Product improvements can be expected because cigarette manufacturers are also investing in the category. In April, Lorillard purchased Blu, and Craver reports that the company has invested $40 million in a marketing campaign. In July, Craver reported that RJ Reynolds launched e-cigarette Vuse in limited test markets in Virginia and North Carolina.
British American Tobacco announced Dec. 19 that it had purchased CN Creative. This company makes the Intellicig e-cigarette brand and Ecopure nicotine solution, which it says is produced with pharmaceutical- and food-grade products and undergoes stringent testing. BAT also owns Nicoventures, a company devoted to providing “a new choice to smokers looking for a safer alternative to cigarettes. Nicoventures will focus exclusively on the development and commercialization of innovative regulatory approved nicotine products that provide a consumer-acceptable alternative to cigarettes without the serious risk to health of smoking. We want to explore the development of innovative nicotine products that, subject to regulatory approval, will provide smokers with an alternative to cigarettes and a product they actually want to use.”
Wells Fargo’s Herzog also notes that the steep decline in cigarette consumption will affect state payments from the 1998 Master Settlement Agreement.
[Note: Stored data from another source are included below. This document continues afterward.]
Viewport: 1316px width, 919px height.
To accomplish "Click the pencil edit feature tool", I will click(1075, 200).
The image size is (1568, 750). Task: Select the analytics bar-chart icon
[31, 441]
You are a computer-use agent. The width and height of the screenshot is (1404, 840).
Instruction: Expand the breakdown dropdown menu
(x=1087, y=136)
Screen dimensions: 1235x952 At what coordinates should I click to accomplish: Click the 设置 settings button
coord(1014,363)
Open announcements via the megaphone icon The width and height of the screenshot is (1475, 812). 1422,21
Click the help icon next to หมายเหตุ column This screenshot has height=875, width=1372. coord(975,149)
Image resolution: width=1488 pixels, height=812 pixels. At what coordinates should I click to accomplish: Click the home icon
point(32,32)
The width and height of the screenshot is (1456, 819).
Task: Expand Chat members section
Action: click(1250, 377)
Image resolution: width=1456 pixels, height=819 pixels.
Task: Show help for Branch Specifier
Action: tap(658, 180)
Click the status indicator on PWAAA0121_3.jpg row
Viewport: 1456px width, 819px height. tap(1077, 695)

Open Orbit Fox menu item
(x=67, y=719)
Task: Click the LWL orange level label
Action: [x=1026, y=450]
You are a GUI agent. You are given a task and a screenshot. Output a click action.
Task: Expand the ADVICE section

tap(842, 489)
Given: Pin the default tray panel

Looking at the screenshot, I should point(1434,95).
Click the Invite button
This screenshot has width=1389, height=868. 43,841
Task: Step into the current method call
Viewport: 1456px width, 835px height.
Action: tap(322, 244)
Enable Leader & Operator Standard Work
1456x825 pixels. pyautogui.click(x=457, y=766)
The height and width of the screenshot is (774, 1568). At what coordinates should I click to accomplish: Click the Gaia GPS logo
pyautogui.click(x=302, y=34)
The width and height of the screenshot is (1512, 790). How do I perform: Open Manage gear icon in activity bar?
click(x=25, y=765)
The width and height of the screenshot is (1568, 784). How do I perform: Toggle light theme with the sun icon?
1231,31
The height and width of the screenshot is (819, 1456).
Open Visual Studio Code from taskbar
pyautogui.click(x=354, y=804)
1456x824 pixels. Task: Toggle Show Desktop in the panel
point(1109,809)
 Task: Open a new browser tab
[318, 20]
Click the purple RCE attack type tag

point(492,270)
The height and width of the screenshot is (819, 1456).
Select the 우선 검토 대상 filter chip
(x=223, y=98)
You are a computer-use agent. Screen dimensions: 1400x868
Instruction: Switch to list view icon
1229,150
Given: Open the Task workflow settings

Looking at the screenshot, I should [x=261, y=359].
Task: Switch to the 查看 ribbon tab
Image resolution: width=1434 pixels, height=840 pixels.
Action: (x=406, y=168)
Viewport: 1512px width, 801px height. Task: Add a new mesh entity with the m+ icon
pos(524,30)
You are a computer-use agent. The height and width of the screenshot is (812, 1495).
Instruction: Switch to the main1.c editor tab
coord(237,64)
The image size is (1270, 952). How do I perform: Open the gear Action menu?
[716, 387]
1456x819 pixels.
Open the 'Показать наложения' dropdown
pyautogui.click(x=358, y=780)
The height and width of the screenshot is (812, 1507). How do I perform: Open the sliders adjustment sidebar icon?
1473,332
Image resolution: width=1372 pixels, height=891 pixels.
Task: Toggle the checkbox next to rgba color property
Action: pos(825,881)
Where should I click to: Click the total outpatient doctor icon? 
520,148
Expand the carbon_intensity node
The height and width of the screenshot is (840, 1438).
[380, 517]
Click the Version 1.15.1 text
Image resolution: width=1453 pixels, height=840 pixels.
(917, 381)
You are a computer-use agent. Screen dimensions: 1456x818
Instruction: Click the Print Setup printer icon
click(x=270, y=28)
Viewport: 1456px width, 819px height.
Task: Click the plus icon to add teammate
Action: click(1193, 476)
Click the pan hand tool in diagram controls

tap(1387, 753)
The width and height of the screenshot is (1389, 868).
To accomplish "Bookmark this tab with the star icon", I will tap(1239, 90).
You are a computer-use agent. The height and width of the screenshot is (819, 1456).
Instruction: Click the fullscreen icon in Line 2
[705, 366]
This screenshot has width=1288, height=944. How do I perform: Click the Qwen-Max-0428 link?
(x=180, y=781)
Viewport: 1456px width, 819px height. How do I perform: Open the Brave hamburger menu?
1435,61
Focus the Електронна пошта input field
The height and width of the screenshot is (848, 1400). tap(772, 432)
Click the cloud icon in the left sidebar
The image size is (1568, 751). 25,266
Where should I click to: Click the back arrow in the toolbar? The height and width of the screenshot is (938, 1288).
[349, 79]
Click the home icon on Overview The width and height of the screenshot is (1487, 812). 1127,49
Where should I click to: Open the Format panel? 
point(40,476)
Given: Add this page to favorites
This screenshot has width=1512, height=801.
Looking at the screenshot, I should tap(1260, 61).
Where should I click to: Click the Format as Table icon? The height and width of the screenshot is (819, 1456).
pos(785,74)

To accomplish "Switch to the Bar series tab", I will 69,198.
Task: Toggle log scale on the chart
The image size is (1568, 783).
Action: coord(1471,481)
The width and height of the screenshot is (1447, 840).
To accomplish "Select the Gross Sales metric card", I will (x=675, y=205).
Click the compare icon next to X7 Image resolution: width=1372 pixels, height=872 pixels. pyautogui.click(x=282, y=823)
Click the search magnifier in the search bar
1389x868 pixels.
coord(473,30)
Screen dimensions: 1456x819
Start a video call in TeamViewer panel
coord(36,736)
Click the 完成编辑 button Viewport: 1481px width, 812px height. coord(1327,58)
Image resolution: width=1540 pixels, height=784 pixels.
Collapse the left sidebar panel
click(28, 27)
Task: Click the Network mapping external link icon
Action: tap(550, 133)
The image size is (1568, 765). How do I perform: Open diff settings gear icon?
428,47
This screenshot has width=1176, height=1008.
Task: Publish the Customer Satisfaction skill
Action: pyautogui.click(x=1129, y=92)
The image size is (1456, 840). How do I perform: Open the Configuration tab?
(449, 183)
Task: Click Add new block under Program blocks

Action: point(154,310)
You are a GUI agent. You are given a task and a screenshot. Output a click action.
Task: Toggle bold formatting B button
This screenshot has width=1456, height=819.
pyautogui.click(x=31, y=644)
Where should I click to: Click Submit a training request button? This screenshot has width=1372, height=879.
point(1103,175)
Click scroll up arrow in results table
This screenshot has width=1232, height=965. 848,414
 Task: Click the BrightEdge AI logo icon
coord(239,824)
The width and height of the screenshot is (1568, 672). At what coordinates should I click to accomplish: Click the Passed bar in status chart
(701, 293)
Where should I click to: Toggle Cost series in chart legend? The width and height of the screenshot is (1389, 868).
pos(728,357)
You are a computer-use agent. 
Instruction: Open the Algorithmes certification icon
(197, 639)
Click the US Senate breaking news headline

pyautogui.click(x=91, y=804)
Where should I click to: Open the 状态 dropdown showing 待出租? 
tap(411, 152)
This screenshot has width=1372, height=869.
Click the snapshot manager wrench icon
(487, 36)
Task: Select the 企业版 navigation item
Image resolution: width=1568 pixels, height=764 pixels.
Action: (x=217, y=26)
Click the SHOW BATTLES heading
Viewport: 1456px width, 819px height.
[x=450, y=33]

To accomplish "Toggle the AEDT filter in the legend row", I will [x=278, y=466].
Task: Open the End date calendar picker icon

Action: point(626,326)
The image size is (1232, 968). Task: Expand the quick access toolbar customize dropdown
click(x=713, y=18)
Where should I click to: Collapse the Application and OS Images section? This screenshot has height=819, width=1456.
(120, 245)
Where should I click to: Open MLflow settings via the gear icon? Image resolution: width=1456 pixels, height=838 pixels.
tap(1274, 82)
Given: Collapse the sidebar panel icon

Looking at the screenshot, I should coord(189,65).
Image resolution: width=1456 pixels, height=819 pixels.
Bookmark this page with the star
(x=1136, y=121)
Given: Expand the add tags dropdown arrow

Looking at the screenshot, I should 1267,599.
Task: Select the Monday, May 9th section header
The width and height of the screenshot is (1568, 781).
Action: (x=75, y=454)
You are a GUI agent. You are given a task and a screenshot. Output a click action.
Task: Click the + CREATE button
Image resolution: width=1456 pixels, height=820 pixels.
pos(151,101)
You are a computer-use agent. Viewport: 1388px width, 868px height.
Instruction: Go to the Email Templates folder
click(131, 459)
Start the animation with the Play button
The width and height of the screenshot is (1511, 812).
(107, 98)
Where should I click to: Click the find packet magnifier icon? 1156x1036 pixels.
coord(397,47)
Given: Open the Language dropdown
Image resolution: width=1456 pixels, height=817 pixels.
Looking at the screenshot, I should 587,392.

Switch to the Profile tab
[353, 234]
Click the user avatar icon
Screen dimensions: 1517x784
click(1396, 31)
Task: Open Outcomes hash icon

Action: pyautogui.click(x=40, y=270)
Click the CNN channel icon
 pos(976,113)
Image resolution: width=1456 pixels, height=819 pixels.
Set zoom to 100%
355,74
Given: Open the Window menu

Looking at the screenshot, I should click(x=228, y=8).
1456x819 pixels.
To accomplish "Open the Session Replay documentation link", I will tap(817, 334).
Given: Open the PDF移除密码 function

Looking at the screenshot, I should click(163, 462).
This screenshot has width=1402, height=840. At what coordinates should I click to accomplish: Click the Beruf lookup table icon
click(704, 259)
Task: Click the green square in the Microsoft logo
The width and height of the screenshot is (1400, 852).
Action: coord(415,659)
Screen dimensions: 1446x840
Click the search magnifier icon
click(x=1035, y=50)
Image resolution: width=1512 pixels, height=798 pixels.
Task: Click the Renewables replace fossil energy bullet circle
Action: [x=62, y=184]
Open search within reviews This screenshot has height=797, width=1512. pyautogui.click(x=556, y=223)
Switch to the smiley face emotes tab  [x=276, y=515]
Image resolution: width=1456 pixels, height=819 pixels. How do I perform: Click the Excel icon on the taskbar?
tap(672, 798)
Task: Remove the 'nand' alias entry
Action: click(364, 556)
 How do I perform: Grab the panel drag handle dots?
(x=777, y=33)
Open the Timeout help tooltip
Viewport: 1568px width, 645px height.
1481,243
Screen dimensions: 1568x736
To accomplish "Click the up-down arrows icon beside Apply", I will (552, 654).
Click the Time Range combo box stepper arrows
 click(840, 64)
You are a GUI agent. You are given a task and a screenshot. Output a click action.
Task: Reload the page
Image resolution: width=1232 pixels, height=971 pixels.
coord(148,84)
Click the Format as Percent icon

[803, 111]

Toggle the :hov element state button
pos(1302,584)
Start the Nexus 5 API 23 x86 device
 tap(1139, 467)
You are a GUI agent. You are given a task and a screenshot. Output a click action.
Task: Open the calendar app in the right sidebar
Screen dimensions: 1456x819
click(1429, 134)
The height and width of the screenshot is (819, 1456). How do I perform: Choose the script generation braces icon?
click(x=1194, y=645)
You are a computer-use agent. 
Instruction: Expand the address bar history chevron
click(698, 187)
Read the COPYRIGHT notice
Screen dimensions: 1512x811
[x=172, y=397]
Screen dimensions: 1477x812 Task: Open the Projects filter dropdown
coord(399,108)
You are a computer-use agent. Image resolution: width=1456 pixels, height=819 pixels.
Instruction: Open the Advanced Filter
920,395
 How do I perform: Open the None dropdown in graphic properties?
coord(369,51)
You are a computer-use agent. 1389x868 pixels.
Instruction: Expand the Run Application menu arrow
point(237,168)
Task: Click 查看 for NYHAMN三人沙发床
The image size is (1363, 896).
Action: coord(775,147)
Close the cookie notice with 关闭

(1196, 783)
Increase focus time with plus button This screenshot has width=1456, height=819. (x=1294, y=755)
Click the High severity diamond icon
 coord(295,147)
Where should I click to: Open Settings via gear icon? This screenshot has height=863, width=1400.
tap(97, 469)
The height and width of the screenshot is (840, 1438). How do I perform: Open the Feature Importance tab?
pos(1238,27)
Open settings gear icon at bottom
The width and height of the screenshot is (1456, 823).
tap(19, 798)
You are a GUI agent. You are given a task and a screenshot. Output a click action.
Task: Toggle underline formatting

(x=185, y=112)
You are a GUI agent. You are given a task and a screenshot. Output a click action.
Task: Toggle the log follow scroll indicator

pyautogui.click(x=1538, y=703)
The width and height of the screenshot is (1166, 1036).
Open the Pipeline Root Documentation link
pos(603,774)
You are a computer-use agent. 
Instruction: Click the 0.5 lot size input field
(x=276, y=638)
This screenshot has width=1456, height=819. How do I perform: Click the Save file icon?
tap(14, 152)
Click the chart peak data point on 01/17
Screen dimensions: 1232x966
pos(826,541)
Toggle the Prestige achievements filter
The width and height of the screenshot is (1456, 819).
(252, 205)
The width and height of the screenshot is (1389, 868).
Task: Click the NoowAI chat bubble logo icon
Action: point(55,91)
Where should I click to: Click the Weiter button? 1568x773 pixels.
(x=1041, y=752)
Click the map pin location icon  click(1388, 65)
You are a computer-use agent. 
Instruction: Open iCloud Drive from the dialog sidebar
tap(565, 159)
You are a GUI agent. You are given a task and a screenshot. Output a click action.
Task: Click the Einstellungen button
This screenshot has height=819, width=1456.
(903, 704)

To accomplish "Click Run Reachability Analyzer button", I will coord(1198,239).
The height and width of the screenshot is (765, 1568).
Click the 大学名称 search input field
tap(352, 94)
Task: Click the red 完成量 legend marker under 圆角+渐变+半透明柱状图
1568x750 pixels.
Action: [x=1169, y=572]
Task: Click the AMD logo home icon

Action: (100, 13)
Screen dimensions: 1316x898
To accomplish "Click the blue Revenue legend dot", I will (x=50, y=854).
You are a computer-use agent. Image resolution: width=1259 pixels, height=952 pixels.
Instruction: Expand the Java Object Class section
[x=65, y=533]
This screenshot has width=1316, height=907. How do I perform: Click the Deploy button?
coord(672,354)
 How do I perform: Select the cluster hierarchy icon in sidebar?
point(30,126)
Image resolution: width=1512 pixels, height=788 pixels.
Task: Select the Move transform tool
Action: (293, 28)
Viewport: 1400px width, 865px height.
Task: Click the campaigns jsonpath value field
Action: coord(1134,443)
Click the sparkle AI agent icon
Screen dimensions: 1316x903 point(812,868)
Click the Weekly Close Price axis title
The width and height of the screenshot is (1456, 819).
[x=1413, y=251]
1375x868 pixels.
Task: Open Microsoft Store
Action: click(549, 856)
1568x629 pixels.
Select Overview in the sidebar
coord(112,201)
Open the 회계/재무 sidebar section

While cigarette manufacturers promised to pay the 46 MSA states about $206 billion over more than 20 years, their payments will be reduced if cigarette sales decline. This could lead state governments to impose excise taxes on e-cigarettes to cover those losses.
So far, e-cigarettes have avoided excise taxes because they are not classified as tobacco products. However, in 2011, federal courts ruled that e-cigarettes are tobacco products, so the “excise tax honeymoon” that e-cigarettes and their users have enjoyed won’t last forever.
The tobacco harm reduction revolution is unstoppable, and e-cigarettes are poised to play a major role. State legislators can facilitate smokers’ switch to healthier e-cigarettes by keeping excise taxes low, or nonexistent.